Write the next part of the forum thread on Spark Client versus Spark Driver, picking up after its last sentence.

Text extract:
+++
What is the difference between Spark Client and Spark Driver? - apache-spark

What is the difference between Spark Client and Spark Driver? I keep hearing that Spark Client is the one that does spark-submit but I never had to do that all I do is install Spark Libraries and Initialize spark context under public static void main(String[] args) like the code below
import java.util.ArrayList;
import java.util.Arrays;
import java.util.Collection;
import org.apache.spark.api.java.*;
import org.apache.spark.api.java.function.*;
import org.apache.spark.SparkConf;
import scala.Tuple2;
public class JavaWordCount {
public static void main(String[] args) {
// create Spark context with Spark configuration
JavaSparkContext sc = new JavaSparkContext(new SparkConf()
.setAppName("Spark Count"))
.setMaster(master_url)
.setJars(JavaSparkContext.jarOfClass(JavaWordCount.class));
// get threshold
final int threshold = Integer.parseInt(args[1]);
// read in text file and split each document into words
JavaRDD<String> tokenized = sc.textFile(args[0]).flatMap(
new FlatMapFunction() {
public Iterable call(String s) {
return Arrays.asList(s.split(" "));
}
}
);
// count the occurrence of each word
JavaPairRDD<String, Integer> counts = tokenized.mapToPair(
new PairFunction() {
public Tuple2 call(String s) {
return new Tuple2(s, 1);
}
}
).reduceByKey(
new Function2() {
public Integer call(Integer i1, Integer i2) {
return i1 + i2;
}
}
);
// filter out words with fewer than threshold occurrences
JavaPairRDD<String, Integer> filtered = counts.filter(
new Function, Boolean>() {
public Boolean call(Tuple2 tup) {
return tup._2 >= threshold;
}
}
);
// count characters
JavaPairRDD<Character, Integer> charCounts = filtered.flatMap(
new FlatMapFunction<Tuple2<String, Integer>, Character>() {
#Override
public Iterable<Character> call(Tuple2<String, Integer> s) {
Collection<Character> chars = new ArrayList<Character>(s._1().length());
for (char c : s._1().toCharArray()) {
chars.add(c);
}
return chars;
}
}
).mapToPair(
new PairFunction<Character, Character, Integer>() {
#Override
public Tuple2<Character, Integer> call(Character c) {
return new Tuple2<Character, Integer>(c, 1);
}
}
).reduceByKey(
new Function2<Integer, Integer, Integer>() {
#Override
public Integer call(Integer i1, Integer i2) {
return i1 + i2;
}
}
);
System.out.println(charCounts.collect());
}
}
In this code I dont see any spark-submit so which is the client and which is the driver here? Also I dont really understand what is happening with SparkConf.setJars? Why is that needed and what does it do?
+++
Collected material:
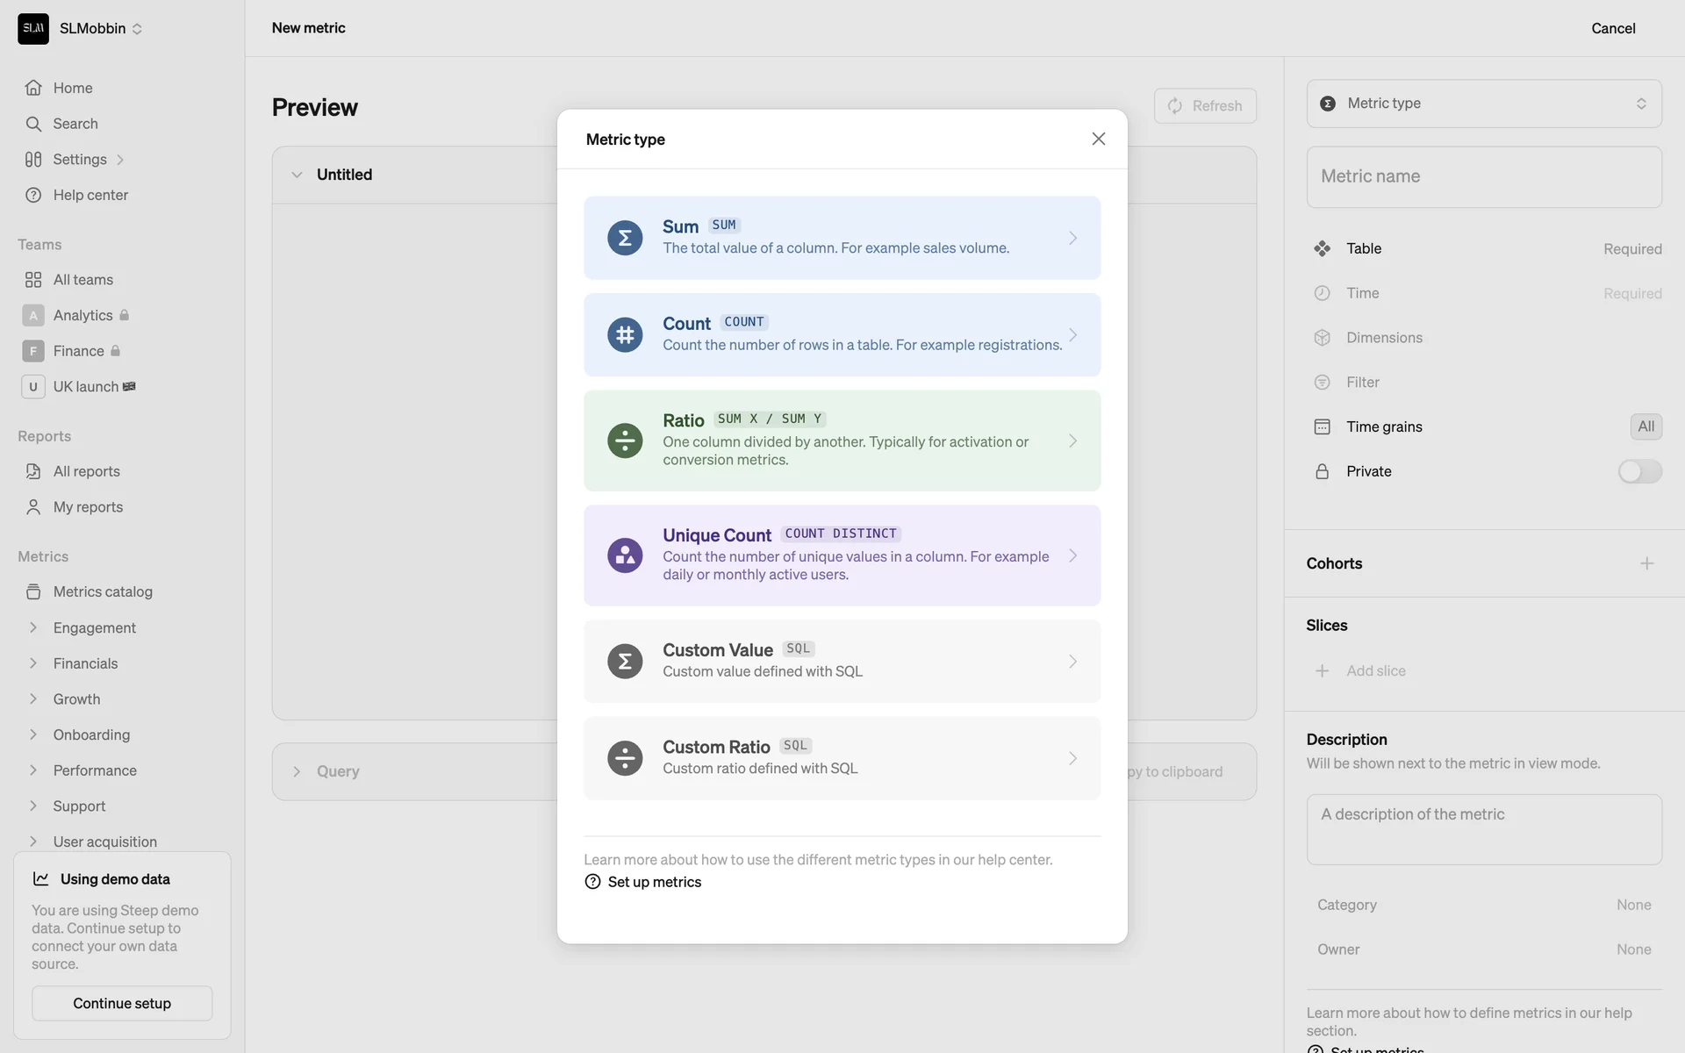
Task: Open the Metric type dropdown
Action: tap(1483, 104)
+++
Written response:
The Master is the one who creates the Task and submits it to the Workers and coordinates between different Job Stages,whereas the Driver sits one step above the Master which is involved in creating the context and creating the RDD Graph,which it then submits to the Master.
The Spark Driver is a program that declares Transformations and actions on RDDs of data and submits such requests to the master.It basically creates your SparkContext.
Hence,the Driver prepares the context and "Declares" operations on data using RDD Transformations and Actions.The Driver then submits this serialized RDD graph to the Master.
The Master then creates the Task out of it and submit them to the Worker for the execution.It also coordinates different Job stages.

By Spark Client I'm assuming you're talking about Spark Master, which is the server responsible for scheduling Spark jobs.
The code you have works with the Spark API, but you have to run it, as you run any program. In order to run jobs in Spark, you have to schedule them with the relevant resource manager (Standalone, YARN or Mesos) to actually execute the job in the cluster environment.
After you assemble your JAR, you go to the Spark Master server and schedule the job using the spark-submit script. As the documentation states:
Once a user application is bundled, it can be launched using the
bin/spark-submit script. This script takes care of setting up the
classpath with Spark and its dependencies, and can support different
cluster managers and deploy modes that Spark supports:
./bin/spark-submit \
--class <main-class> \
--master <master-url> \
--deploy-mode <deploy-mode> \
--conf <key>=<value> \
... # other options
<application-jar> \
[application-arguments]
Some of the commonly used options are:
--class: The entry point for your application (e.g. org.apache.spark.examples.SparkPi)
--master: The master URL for the cluster (e.g. spark://23.195.26.187:7077)
--deploy-mode: Whether to deploy your driver on the worker nodes (cluster) or locally as an external client (client) (default: client)
†
--conf: Arbitrary Spark configuration property in key=value format. For values that contain spaces wrap “key=value” in quotes (as shown).
application-jar: Path to a bundled jar including your application and
all dependencies. The URL must be globally visible inside of your
cluster, for instance, an hdfs:// path or a file:// path that is
present on all nodes. application-arguments: Arguments passed to the
main method of your main class, if any
Also I dont really understand what is happening with
SparkContext.setJars? Why is that needed and what does it do?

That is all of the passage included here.